**WHAT TO WORK ON:** From the material below, list every line containing "input".
════════
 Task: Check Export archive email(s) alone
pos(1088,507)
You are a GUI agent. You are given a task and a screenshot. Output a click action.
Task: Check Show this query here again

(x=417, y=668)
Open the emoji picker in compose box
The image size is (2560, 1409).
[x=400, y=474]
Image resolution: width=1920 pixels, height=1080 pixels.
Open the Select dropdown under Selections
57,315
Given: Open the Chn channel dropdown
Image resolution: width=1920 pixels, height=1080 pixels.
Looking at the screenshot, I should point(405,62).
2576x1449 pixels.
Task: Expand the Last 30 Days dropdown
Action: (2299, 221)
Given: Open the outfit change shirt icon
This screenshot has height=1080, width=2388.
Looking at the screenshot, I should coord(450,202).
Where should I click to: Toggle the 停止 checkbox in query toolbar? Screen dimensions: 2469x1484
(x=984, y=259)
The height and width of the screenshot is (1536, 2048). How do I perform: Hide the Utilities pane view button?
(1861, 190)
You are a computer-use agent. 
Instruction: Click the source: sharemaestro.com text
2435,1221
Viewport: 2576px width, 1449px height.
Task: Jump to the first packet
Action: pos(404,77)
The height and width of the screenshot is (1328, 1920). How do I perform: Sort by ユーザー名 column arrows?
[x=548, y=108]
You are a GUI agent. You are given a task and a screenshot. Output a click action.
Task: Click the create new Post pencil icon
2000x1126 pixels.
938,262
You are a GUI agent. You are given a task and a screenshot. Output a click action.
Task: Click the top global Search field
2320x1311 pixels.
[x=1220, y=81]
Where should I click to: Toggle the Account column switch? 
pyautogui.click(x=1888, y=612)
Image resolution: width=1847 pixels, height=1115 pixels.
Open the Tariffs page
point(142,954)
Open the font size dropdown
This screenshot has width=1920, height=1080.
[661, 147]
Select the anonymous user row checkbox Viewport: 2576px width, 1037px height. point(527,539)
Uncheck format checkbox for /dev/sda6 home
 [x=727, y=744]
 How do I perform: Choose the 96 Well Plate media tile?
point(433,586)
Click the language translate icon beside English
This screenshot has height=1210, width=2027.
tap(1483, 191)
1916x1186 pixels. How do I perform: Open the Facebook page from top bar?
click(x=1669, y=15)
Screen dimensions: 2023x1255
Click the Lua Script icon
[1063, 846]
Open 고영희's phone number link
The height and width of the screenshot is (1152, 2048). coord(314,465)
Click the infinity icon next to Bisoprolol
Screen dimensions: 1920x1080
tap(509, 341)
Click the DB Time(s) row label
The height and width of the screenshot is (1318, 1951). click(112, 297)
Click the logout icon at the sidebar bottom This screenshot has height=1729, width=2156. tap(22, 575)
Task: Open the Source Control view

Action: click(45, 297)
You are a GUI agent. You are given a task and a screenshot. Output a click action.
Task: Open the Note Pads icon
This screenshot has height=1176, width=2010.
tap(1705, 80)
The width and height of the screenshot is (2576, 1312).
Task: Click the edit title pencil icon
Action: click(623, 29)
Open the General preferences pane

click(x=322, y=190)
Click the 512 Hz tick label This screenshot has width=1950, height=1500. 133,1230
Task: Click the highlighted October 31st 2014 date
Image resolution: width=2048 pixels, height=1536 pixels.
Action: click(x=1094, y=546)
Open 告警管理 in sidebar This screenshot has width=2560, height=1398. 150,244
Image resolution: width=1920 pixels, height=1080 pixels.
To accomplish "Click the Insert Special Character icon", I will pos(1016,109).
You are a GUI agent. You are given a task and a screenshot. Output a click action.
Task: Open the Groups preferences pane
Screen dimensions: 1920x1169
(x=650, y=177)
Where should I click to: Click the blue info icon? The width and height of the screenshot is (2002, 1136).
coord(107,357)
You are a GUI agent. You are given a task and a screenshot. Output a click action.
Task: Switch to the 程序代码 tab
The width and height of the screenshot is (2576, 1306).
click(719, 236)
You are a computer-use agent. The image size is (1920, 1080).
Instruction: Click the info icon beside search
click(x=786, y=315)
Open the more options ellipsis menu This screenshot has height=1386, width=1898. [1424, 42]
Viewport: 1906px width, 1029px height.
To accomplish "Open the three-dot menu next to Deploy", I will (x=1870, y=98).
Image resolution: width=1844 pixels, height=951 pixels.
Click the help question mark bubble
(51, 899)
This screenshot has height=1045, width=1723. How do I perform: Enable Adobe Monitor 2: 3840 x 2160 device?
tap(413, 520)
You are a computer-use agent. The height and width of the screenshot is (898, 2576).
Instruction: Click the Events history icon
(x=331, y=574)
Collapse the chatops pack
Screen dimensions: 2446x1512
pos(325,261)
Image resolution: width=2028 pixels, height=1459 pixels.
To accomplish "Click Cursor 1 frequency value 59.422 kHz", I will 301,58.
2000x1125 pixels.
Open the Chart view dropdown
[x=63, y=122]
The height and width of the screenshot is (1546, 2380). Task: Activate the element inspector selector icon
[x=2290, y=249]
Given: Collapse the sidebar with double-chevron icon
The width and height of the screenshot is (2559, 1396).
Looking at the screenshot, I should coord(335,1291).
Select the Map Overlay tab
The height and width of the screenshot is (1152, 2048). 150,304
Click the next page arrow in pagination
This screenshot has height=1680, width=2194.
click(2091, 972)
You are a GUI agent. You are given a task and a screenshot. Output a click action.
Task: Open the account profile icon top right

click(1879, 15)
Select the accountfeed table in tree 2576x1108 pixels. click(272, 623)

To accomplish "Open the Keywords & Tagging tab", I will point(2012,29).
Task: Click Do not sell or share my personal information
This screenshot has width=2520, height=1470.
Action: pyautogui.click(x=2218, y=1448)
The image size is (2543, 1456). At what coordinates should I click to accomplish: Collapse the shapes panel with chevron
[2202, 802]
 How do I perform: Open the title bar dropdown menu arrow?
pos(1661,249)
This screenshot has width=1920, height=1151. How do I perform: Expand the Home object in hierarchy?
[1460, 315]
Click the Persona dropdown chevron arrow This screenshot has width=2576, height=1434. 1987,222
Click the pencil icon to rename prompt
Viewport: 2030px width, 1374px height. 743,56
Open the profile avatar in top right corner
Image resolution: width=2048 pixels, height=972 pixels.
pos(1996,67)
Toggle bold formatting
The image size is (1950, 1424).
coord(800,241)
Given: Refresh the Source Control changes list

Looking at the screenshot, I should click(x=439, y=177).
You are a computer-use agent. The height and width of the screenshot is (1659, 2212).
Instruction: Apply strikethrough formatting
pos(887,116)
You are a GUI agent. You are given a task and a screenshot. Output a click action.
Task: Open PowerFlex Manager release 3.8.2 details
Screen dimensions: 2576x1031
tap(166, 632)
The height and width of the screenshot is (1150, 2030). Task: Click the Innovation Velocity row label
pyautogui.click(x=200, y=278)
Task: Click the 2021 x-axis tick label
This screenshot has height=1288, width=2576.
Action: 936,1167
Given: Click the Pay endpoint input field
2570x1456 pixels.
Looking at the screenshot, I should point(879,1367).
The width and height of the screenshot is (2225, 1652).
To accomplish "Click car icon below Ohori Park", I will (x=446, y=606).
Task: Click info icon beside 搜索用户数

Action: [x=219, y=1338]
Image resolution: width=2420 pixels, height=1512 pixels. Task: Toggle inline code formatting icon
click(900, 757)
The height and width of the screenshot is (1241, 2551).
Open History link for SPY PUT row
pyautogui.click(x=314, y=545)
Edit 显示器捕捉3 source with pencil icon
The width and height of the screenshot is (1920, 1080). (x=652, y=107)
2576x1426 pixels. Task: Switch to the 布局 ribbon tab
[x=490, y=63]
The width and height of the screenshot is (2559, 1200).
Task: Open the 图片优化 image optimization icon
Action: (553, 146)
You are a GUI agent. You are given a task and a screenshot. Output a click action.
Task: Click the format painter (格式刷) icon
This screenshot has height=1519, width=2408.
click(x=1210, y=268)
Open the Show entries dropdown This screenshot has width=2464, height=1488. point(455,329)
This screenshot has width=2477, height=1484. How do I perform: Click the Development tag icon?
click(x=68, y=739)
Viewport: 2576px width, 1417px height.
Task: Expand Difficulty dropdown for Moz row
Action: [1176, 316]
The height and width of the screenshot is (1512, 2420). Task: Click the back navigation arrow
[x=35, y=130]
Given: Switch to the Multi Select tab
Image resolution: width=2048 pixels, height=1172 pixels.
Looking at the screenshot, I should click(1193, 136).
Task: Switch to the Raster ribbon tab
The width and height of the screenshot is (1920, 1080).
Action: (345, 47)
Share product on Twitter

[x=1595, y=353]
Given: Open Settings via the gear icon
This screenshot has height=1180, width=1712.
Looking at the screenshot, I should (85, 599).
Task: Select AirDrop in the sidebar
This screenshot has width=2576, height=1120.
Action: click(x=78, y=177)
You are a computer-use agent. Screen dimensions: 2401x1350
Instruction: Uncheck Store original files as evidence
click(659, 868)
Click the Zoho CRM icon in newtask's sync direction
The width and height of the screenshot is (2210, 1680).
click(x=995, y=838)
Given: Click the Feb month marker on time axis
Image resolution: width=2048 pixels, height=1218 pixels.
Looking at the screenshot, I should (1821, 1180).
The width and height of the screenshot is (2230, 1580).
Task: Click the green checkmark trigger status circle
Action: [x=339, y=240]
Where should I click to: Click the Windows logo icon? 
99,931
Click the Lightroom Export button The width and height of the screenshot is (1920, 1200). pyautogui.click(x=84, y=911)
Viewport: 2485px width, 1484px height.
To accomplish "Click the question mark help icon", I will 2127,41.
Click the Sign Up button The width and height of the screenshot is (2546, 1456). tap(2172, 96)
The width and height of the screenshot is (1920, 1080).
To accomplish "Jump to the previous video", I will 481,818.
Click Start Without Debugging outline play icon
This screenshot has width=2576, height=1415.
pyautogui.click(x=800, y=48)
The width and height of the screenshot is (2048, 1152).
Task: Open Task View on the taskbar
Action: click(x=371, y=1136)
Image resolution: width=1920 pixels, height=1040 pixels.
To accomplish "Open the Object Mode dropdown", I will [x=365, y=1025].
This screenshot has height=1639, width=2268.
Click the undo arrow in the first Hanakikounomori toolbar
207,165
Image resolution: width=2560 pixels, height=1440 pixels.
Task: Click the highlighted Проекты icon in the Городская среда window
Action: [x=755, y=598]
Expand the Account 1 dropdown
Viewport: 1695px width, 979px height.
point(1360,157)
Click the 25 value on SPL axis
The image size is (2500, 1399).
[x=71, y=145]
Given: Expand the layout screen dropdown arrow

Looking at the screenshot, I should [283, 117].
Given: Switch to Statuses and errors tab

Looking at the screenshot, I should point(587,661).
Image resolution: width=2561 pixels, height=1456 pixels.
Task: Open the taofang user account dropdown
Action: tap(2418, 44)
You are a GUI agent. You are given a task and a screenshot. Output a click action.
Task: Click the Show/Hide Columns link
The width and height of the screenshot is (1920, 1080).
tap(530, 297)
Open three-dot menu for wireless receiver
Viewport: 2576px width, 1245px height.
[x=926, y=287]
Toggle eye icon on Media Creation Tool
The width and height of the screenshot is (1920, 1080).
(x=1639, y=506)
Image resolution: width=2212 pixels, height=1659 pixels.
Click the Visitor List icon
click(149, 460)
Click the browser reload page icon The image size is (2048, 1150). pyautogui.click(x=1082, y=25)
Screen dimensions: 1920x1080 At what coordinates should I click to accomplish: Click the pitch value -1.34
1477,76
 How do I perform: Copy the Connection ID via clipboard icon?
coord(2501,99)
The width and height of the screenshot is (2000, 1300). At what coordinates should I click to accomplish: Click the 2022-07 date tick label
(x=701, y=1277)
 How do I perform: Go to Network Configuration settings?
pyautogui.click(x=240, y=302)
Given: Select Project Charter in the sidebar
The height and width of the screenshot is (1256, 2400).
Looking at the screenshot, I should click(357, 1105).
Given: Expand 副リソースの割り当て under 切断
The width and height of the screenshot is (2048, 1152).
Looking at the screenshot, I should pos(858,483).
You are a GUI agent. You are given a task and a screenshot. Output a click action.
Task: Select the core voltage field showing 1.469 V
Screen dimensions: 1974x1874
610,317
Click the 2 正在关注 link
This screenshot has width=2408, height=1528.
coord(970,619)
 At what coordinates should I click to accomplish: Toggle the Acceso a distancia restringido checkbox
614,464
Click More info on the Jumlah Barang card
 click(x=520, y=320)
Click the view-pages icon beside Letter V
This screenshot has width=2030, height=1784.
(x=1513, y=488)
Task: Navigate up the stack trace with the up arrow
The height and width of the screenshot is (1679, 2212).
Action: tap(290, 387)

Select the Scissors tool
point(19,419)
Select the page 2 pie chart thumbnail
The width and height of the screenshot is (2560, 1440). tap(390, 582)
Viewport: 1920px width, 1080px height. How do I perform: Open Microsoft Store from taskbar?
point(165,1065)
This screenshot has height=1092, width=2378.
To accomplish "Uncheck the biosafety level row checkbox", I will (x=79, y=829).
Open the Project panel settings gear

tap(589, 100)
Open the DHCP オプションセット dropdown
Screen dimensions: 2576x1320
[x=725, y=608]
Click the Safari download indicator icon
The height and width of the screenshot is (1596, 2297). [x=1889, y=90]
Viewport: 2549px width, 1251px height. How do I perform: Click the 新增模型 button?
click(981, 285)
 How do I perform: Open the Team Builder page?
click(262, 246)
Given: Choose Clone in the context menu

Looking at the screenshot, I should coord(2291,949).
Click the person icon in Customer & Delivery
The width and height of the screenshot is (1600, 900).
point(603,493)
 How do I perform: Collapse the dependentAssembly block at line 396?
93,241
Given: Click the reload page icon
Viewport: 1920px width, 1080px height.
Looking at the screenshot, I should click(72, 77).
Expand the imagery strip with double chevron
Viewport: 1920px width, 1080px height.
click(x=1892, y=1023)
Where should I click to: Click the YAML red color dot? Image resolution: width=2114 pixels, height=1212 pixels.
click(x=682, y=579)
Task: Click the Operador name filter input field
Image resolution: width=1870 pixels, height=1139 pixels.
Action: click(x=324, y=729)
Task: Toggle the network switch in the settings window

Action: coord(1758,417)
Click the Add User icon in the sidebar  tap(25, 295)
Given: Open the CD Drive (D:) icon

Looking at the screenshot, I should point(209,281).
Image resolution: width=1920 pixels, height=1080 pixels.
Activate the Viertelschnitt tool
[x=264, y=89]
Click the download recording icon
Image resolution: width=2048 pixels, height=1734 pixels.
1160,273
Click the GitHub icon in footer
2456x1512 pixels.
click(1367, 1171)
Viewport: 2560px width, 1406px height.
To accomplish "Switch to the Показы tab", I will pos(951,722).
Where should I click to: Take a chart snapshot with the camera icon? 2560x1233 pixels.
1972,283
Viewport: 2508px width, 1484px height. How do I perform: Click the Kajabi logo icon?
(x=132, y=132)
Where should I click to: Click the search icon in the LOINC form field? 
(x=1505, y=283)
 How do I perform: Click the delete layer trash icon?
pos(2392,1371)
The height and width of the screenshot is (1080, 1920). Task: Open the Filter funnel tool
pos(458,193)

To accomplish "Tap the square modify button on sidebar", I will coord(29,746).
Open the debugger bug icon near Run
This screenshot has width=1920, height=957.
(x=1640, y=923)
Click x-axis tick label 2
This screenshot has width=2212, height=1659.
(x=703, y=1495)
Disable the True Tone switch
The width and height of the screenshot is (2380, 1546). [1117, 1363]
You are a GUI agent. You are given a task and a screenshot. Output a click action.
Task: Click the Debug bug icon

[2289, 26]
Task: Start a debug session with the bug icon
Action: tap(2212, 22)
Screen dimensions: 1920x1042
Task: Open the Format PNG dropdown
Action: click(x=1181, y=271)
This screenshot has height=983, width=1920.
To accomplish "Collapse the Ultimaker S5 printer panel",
════════
**YOUR RESPONSE:**
Given: Click the Pay endpoint input field
Task: Click the Operador name filter input field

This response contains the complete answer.